For obvious reasons, alienation of the AU will not augur well for the Court. I anticipate here a demurrer to the effect that this amounts to mixing justice with politics. It certainly is. For, it will be a painful show of naïveté to presume otherwise. But, the presence of restraining politics in the affairs of the Court ought not impede it in substantially achieving the central aim for which it was founded: being the aim of banishing impunity from the minds of persons who abuse humanity and threaten international peace and security in alarming ways. The task for the Court then is to negotiate around these political obstacles and pitfalls and fog-spots, and remain dogged in its pursuit of justice and accountability.
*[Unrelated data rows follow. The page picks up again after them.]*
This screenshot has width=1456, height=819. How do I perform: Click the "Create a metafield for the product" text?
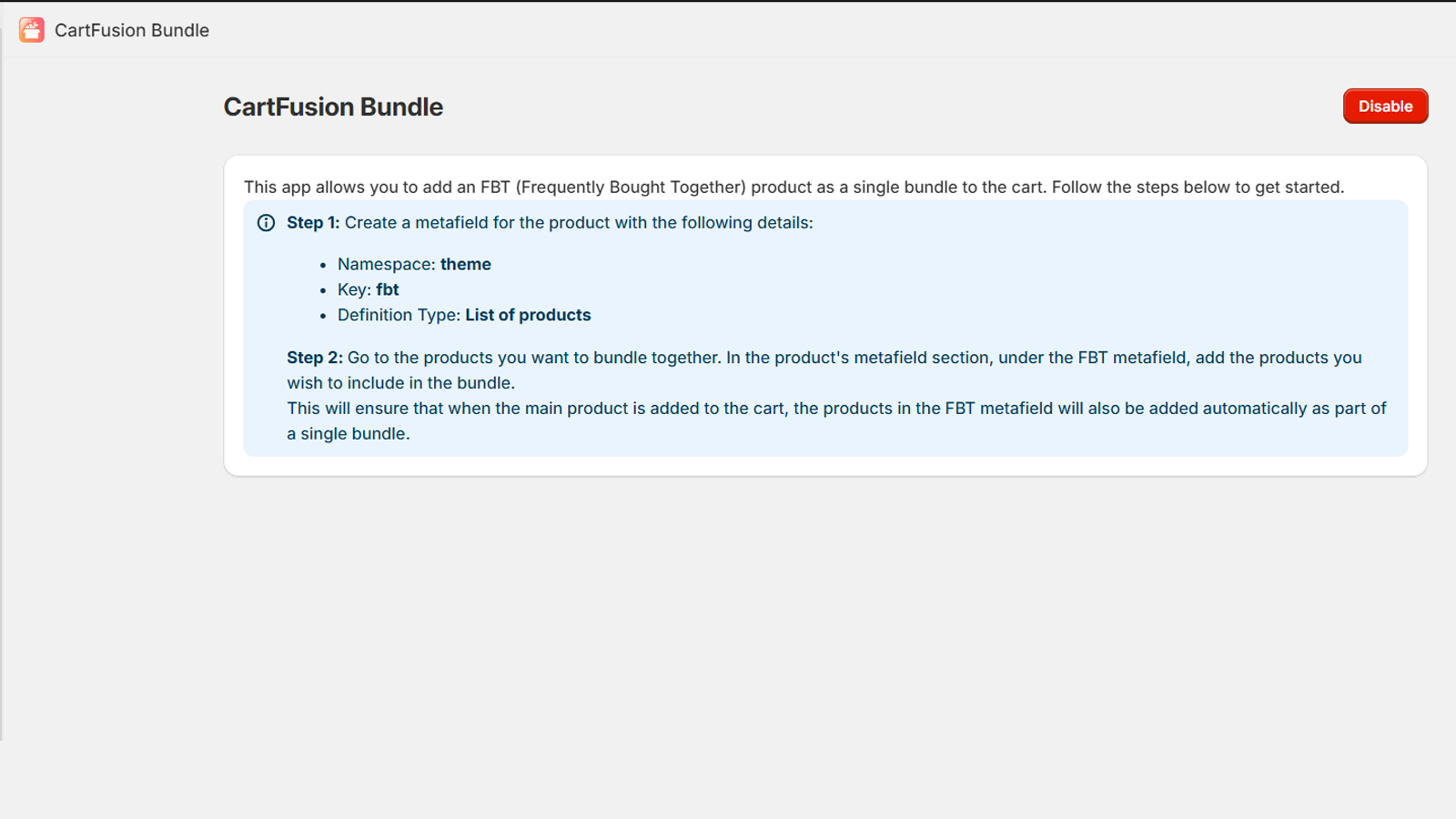[x=579, y=223]
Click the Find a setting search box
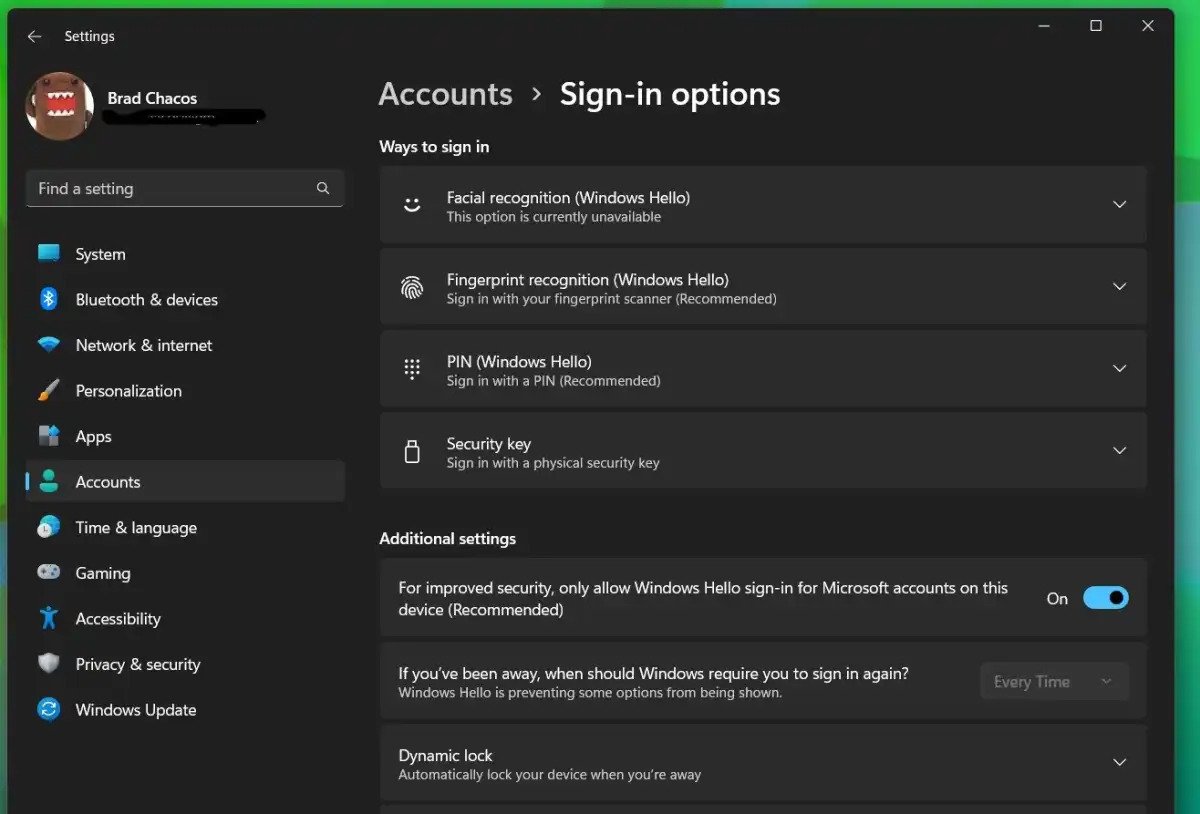Screen dimensions: 1200x814 point(170,188)
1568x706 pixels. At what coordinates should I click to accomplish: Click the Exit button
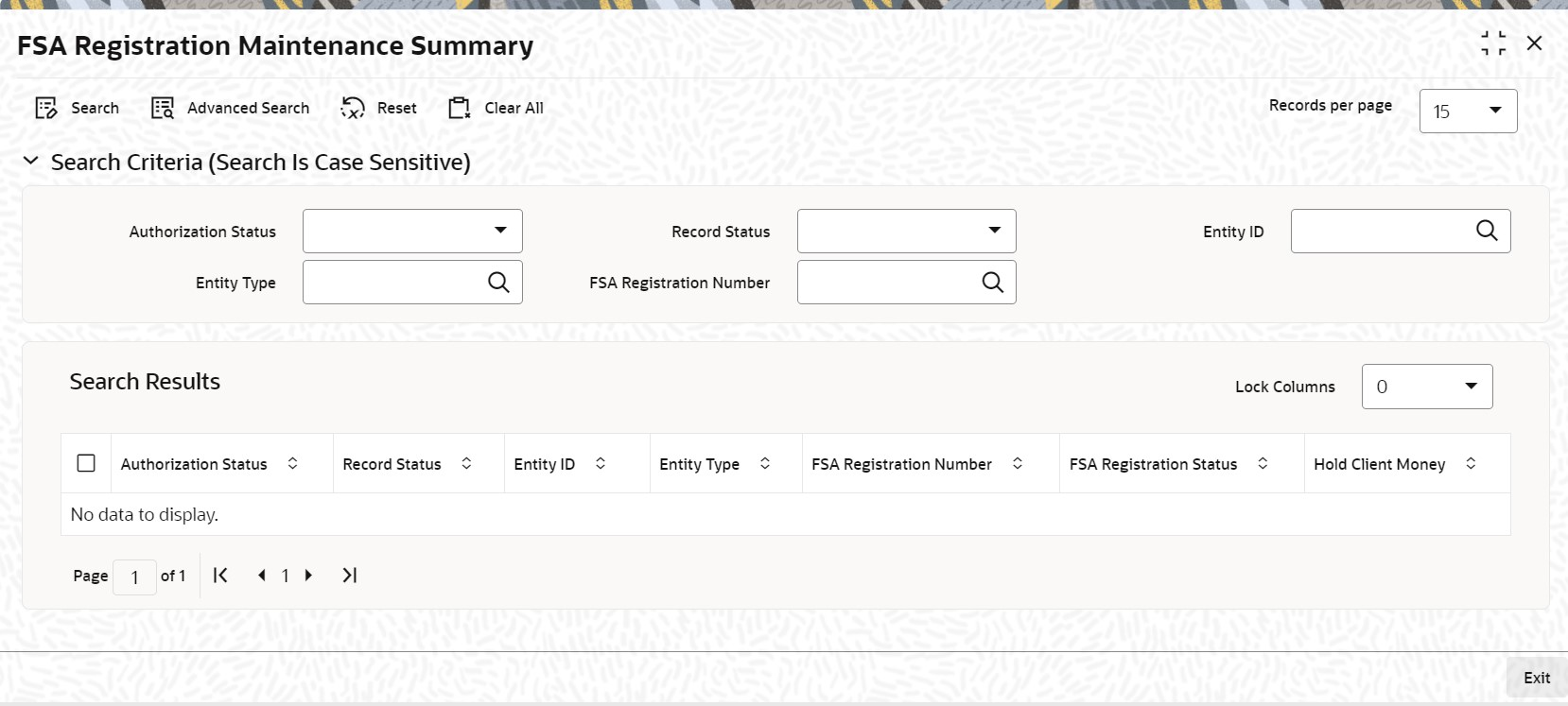(x=1537, y=678)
Granted, the potential achievements of the Court in those circumstances will be attenuated, as compared to the achievements of a court operating in a political vacuum. Yet, those attenuated achievements will be far superior than would be the lot of modern civilisation in a vacuum of international criminal justice. That is to say, the glass of justice represented by the Court, operating in a political reality, is not an empty glass. It is a glass half full. That is precisely the sort of balance contemplated by article 16 of the Court’s Statute.